Activists from different NGOs decided Sunday to hold a series of demonstrations demanding a change of course by the government, to curb the violence.
“The idea emerged in the on-line social networking sites,” Alberto Escorcia, one of the activists organizing the “protests against violence and impunity”, who are identifying themselves with the tag LutoxMéxico, told IPS. “The idea is to join forces to say ‘Enough already! This isn’t working’.”
The demonstrations began with the altar to the 49 children who died in the fire in the ABC child care centre, and continued Monday with offerings to immigrants in a ceremony held in the offices of the Human Rights Commission in Mexico City.
A web site, 72migrantes.com, was also presented at the time, as a “virtual altar” to the undocumented migrants from Central America, Brazil and Ecuador slaughtered on Aug. 23 on a ranch near the U.S.-Mexico border, in the state of Tamaulipas.
The driving force behind the web site is Alma Guillermoprieto, a Mexican journalist who has written extensively about Latin America for the British and American press.
The initiative has been joined by writers, academics, photographers and reporters, who have provided photos and written brief texts for each of the migrants, including the victims who have not been identified.
One of the texts, by Mexican journalist, translator and poet Myriam Moscona, says “My deceased migrant has fingerprints, but no one claims her. I claim her, she’s my deceased. They tell me she is number 56; don’t kill her twice, there is no reason she should die two times over.”
Visitors to the web site can leave a “virtual rose” or make a donation. The funds collected will go to immigrant rights’ organizations.
An altar was also put up for journalists who have been killed. The community is shaken by the death threats received by Jorge Alejandro Medellin, after he wrote an article on alleged links between an army general and the drug trade.
The demonstrations will end with a night-time march of mourning along Mexico’s City’s Reforma avenue, and the building of an enormous altar on the Angel de la Independencia column, to commemorate all victims of murder in the past six years, who officially number more than 30,000.
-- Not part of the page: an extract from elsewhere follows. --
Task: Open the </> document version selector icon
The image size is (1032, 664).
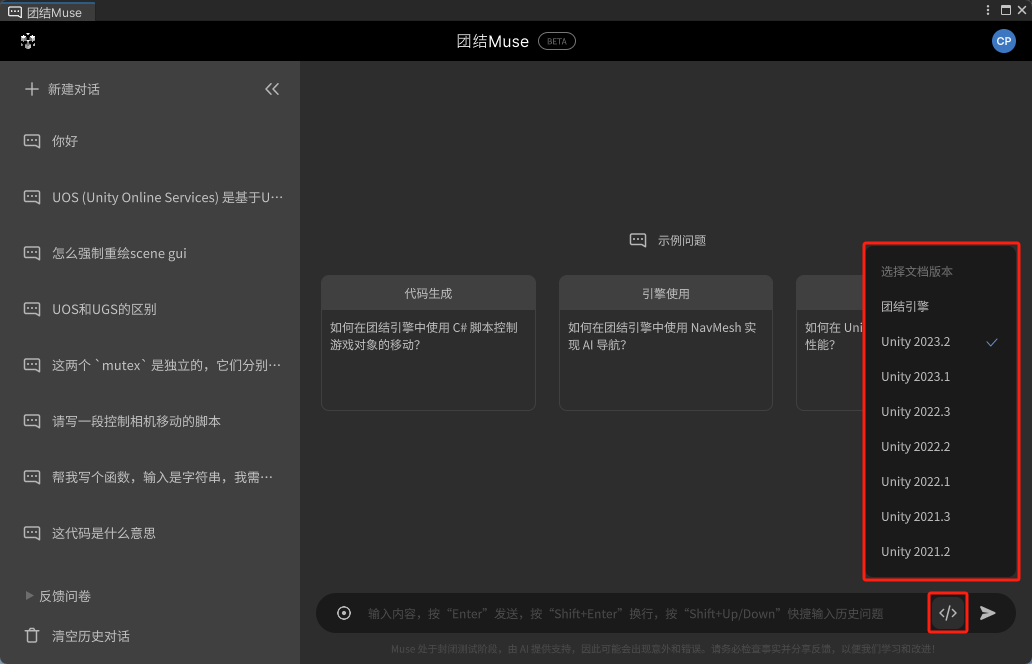Action: 947,613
Although the response has been positive, participation in the protests has not been massive, partly due to the four-day holiday.
But from his trench on the stairs of the monument to independence, Abraham Fraijo refuses to get discouraged.
“Every time the government does something terrible, the politicians protect each other, but society can’t protect itself, and they take advantage of that,” he said. “But I don’t think all is lost; there are people who are waking up, maybe not as many as we would like, but at least they are showing up here. That gives me hope that things can really change.”